1. A transformant which uses Schizosaccharomyces pombe as a host and into which one or more foreign genes of one or more kinds selected from the group consisting of a phosphoenolpyruvate carboxykinase gene and a pyruvate carboxylase gene are incorporated, wherein some of the genes in a group of pyruvate decarboxylase-encoding genes of the Schizosaccharomyces pombe host have undergone deletion or deactivation, the phosphoenolpyruvate carboxykinase gene encodes a polypeptide which includes an amino acid sequence represented by any of SEQ ID NOS: 94 to 113, a polypeptide which includes an amino acid sequence obtained by the substitution, addition, or deletion of one or a plurality amino acids in an amino acid sequence represented by any of SEQ ID NOS: 94 to 113 and has a phosphoenolpyruvate carboxykinase activity, or a polypeptide which includes an amino acid sequence sharing a sequence identity of equal to or higher than 80% with an amino acid sequence represented by any of SEQ ID NOS: 94 to 113 and has phosphoenolpyruvate carboxykinase activity, the pyruvate carboxylase gene encodes a polypeptide which includes an amino acid sequence represented by any of SEQ ID NOS: 1 to 16, a polypeptide which includes an amino acid sequence obtained by the substitution, addition, or deletion of one or a plurality of amino acids in an amino acid sequence represented by any of SEQ ID NOS: 1 to 16 and has pyruvate carboxylase activity, or a polypeptide which includes an amino acid sequence sharing a sequence identity of equal to or higher than 80% with an amino acid sequence represented by any of SEQ ID NOS: 1 to 16 and has pyruvate carboxylase activity, and the pyruvate decarboxylase-encoding genes that have undergone deletion or deactivation are pdc2 genes.

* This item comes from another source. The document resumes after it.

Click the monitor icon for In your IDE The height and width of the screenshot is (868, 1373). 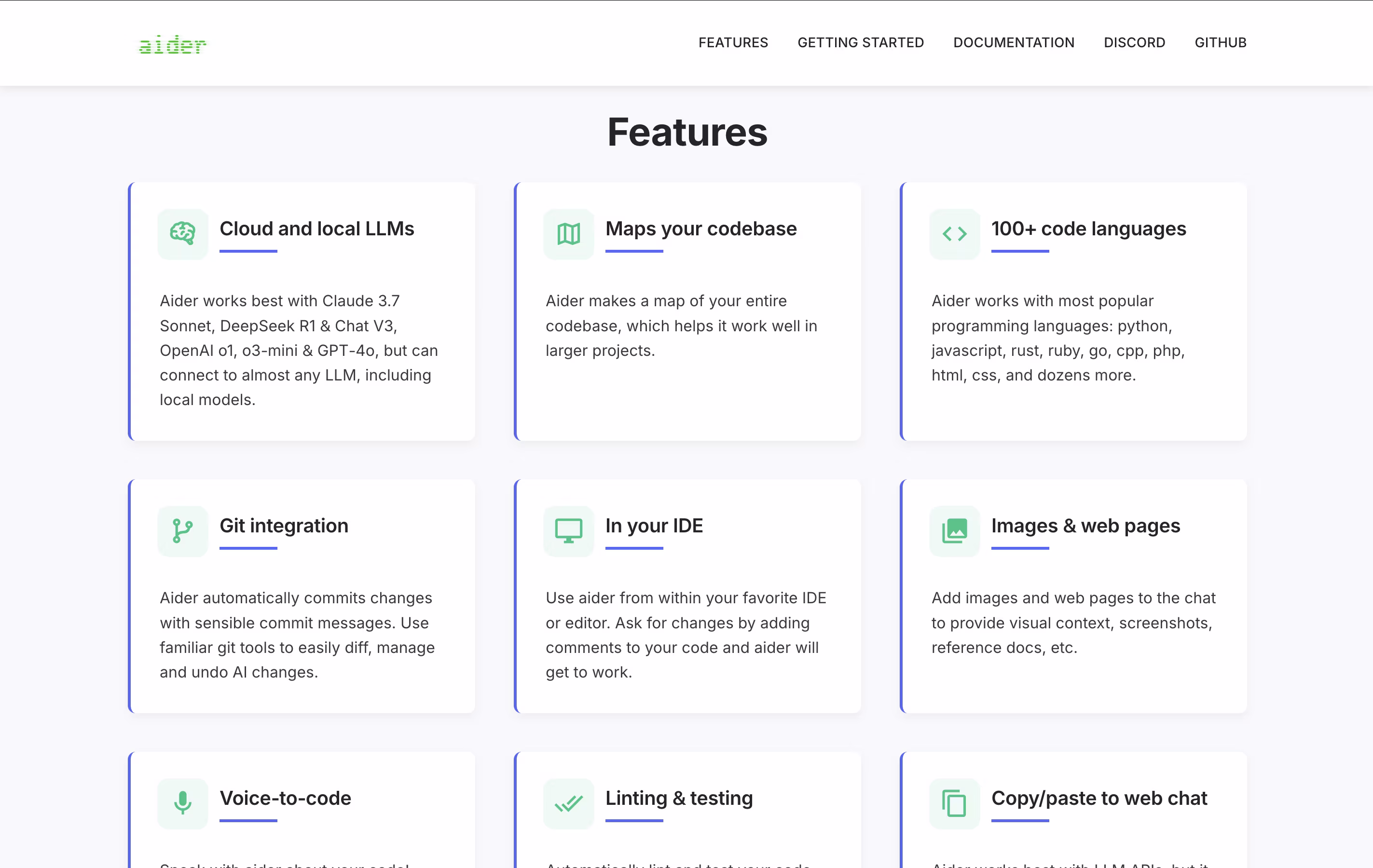568,530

2. The transformant according to claim 1 into which one or more foreign malate dehydrogenase genes are further incorporated.

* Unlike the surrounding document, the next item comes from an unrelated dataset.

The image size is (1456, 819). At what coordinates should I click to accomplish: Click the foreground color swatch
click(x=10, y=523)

3. The transformant according to claim 2, wherein the malate dehydrogenase genes encode a polypeptide which includes an amino acid sequence represented by any of SEQ ID NOS: 17 to 21, a polypeptide which includes an amino acid sequence obtained by the substitution, addition, or deletion of one or a plurality of amino acids in an amino acid sequence represented by any of SEQ ID NOS: 17 to 21 and has malate dehydrogenase activity, or a polypeptide which includes an amino acid sequence sharing a sequence identity of equal to or higher than 80% with an amino acid sequence represented by any of SEQ ID NOS: 17 to 21 and has malate dehydrogenase activity.

4. The transformant according to any one of claims 1 to 3, wherein malic enzyme genes have also undergone deletion or deactivation.

5. The transformant according to claim 1 into which one or more foreign phosphoenolpyruvate carboxykinase genes or one or more foreign pyruvate carboxylase genes and one or more foreign malate dehydrogenase genes are incorporated, wherein all of the pdc2 genes and the malic enzyme genes have undergone deletion or deactivation.

6. The transformant according to any one of claims 1 to 5, wherein the foreign genes are incorporated into a chromosome of the host.

7. A method for manufacturing a dicarboxylic acid having 4 carbon atoms, comprising: culturing the transformant according to any one of claims 1 to 6 in a culture solution; and obtaining a dicarboxylic acid having 4 carbon atoms from the cultured transformant or a culture supernatant.

8. The method for manufacturing a dicarboxylic acid having 4 carbon atoms according to claim 7, wherein the dicarboxylic acid having 4 carbon atoms is malic acid or oxaloacetic acid.

9. The method for manufacturing a dicarboxylic acid having 4 carbon atoms according to claim 7 or 8, wherein the culturing is continued even after a pH of the culture solution becomes equal to or less than 3.5.